> [AIM]: Update the lines below, replacing "green" with "blue" and keeping everything else the same. Leave the pictures out of your answer.

--- START INPUT DATA ---

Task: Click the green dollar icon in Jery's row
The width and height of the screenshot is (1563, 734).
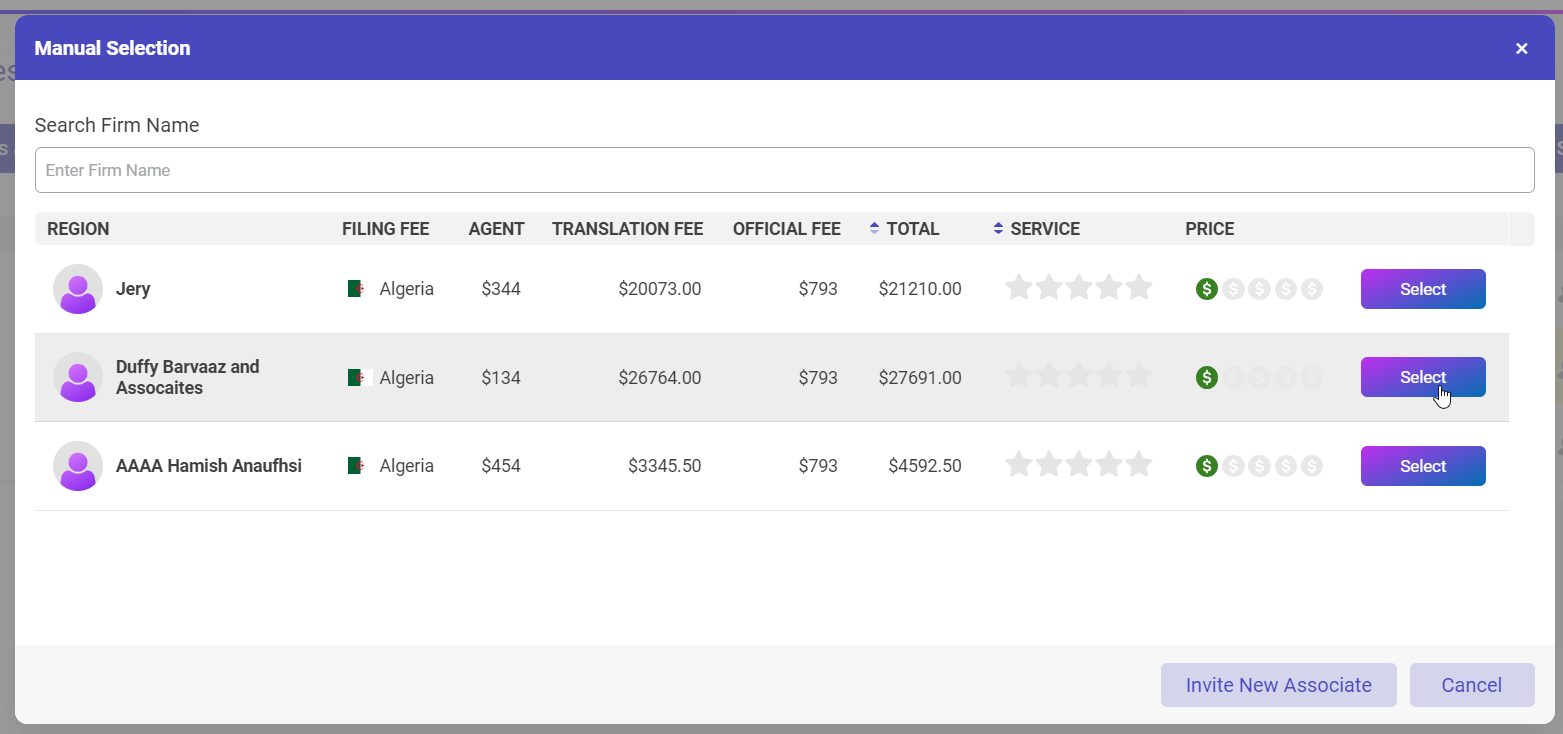Action: tap(1207, 289)
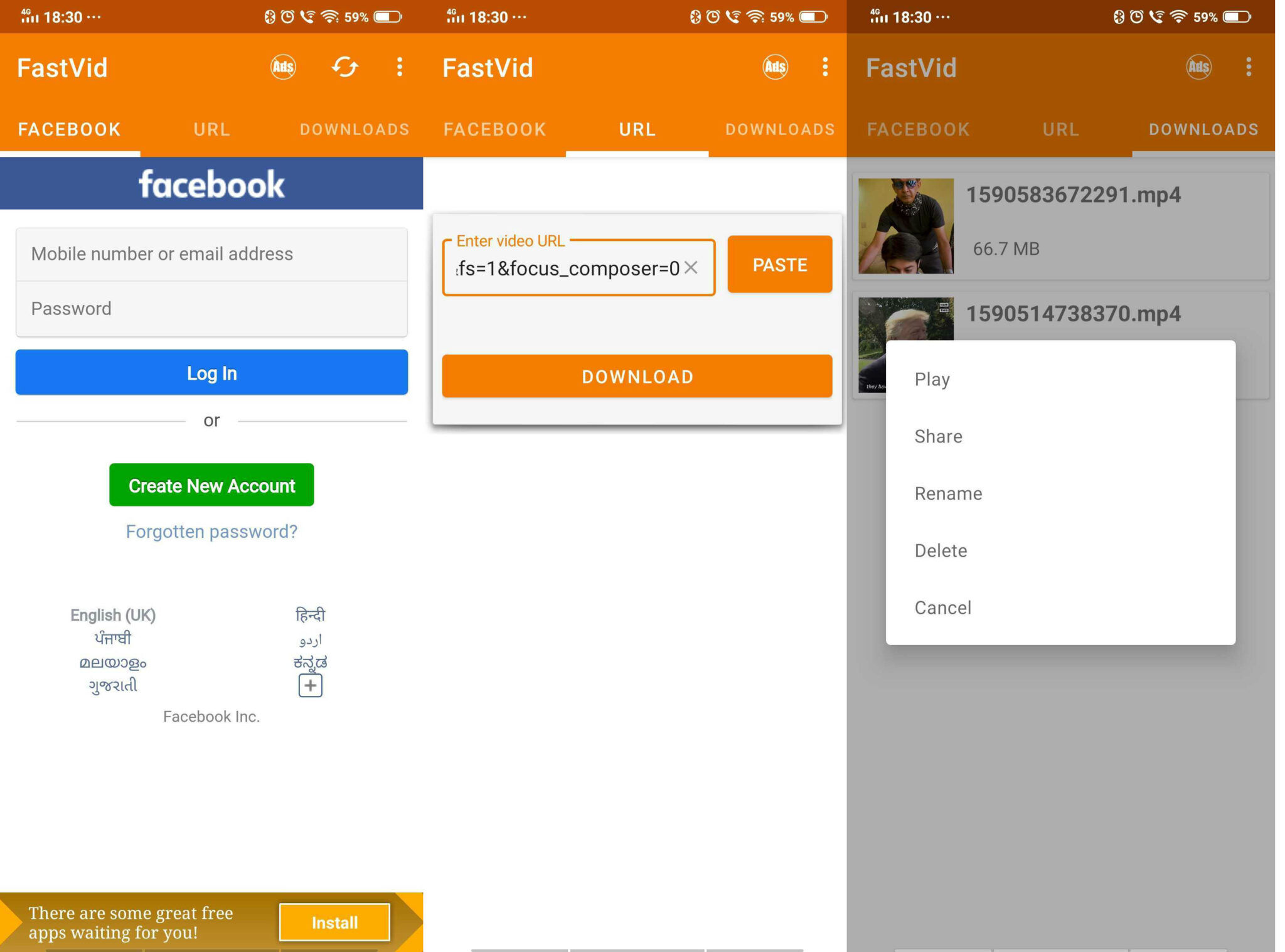Screen dimensions: 1285x952
Task: Select Rename option from context menu
Action: (948, 493)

--- END INPUT DATA ---

> [RESULT OF THIS TASK]:
Task: Click the blue dollar icon in Jery's row
The width and height of the screenshot is (1563, 734).
Action: tap(1207, 289)
Screen dimensions: 1285x952
Task: Select Rename option from context menu
Action: (948, 493)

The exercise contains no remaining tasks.